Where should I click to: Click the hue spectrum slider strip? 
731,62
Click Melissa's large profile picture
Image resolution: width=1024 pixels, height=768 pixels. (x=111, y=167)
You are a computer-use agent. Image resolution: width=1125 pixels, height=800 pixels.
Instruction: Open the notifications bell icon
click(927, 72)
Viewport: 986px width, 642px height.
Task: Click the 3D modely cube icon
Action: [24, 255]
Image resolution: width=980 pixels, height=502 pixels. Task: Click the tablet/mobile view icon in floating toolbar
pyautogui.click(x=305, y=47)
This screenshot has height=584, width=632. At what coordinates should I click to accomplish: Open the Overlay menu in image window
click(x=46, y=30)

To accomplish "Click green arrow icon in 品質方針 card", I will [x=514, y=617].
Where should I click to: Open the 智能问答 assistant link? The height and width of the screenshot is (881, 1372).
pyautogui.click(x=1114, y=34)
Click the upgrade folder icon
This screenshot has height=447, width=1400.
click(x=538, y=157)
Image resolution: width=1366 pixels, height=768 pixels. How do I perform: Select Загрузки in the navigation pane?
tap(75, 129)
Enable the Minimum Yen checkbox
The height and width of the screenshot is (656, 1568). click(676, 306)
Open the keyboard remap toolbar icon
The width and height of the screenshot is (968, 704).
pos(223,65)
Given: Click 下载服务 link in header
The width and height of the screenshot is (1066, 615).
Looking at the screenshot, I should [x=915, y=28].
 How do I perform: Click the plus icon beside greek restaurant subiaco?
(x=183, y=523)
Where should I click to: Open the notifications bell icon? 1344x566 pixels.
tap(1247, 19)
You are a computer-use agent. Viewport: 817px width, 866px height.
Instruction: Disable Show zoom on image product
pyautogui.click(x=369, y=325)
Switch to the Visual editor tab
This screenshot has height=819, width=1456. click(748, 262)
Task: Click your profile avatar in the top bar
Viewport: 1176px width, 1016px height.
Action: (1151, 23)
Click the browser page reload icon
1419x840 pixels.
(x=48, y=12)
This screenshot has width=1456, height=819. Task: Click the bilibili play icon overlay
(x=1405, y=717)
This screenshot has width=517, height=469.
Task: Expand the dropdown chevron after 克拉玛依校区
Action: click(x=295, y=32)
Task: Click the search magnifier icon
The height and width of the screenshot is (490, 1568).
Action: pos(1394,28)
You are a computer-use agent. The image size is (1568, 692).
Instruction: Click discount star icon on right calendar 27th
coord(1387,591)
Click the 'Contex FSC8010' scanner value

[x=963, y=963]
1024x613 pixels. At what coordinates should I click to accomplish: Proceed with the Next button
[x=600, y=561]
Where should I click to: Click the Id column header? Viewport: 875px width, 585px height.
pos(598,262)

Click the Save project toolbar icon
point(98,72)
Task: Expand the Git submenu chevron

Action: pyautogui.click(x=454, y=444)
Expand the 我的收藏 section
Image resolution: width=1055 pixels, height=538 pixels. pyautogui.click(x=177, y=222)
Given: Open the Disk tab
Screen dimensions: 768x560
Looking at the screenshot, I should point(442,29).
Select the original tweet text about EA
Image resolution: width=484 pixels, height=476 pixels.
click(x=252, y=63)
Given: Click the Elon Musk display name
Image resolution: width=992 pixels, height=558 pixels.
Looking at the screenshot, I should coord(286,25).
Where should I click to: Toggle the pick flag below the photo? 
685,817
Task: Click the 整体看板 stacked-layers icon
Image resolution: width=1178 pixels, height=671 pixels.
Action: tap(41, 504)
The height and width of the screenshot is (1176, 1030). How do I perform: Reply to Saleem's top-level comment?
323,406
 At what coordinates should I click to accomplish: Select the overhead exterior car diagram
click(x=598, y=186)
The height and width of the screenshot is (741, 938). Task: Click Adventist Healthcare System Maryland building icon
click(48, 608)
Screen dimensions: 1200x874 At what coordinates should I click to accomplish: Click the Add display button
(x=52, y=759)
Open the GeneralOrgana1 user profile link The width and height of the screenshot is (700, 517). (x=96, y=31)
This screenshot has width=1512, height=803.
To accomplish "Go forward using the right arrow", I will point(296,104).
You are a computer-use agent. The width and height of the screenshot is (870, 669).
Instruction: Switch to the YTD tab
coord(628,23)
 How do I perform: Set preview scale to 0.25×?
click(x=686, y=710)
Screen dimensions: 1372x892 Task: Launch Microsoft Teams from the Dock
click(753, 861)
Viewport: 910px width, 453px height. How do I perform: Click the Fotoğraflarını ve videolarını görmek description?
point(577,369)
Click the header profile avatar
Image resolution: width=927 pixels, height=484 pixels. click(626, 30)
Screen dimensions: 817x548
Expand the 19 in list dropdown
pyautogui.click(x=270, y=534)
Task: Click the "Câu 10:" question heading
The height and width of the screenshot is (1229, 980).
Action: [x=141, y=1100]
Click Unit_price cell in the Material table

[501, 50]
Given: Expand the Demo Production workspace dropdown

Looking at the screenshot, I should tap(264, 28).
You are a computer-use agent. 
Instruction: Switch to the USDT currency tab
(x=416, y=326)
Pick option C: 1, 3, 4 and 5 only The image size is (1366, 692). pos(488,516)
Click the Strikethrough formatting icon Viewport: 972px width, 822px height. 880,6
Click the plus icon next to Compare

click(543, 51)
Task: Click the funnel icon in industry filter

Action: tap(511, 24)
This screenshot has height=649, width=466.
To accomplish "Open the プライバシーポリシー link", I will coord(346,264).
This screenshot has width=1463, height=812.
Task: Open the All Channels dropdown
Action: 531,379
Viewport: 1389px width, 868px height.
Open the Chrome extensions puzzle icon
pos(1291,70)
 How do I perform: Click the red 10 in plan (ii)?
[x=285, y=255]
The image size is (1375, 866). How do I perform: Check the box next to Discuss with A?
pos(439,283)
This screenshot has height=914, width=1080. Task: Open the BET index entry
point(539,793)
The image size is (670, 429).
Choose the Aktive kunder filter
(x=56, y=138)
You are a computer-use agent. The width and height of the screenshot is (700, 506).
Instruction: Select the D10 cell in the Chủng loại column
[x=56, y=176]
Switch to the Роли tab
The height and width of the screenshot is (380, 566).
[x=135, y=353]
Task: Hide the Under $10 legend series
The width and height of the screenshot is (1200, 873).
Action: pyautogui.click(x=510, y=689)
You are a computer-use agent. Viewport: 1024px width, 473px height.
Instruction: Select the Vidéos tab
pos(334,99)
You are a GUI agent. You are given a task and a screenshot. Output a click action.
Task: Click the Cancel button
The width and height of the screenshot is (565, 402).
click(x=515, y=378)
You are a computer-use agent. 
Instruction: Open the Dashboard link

---------------

§ **Stated problem**: List every line above that contains the string "agent", treating uppercase and lowercase letters as different.

§ **Output**:
You are a computer-use agent. Image resolution: width=1125 pixels, height=800 pixels.
You are a computer-use agent. Viewport: 817px width, 866px height.
You are a computer-use agent. The image size is (1568, 692).
You are a computer-use agent. The width and height of the screenshot is (870, 669).
You are a computer-use agent. 
You are a computer-use agent. The width and height of the screenshot is (700, 506).
You are a computer-use agent. Viewport: 1024px width, 473px height.
You are a GUI agent. You are given a task and a screenshot. Output a click action.
You are a computer-use agent. 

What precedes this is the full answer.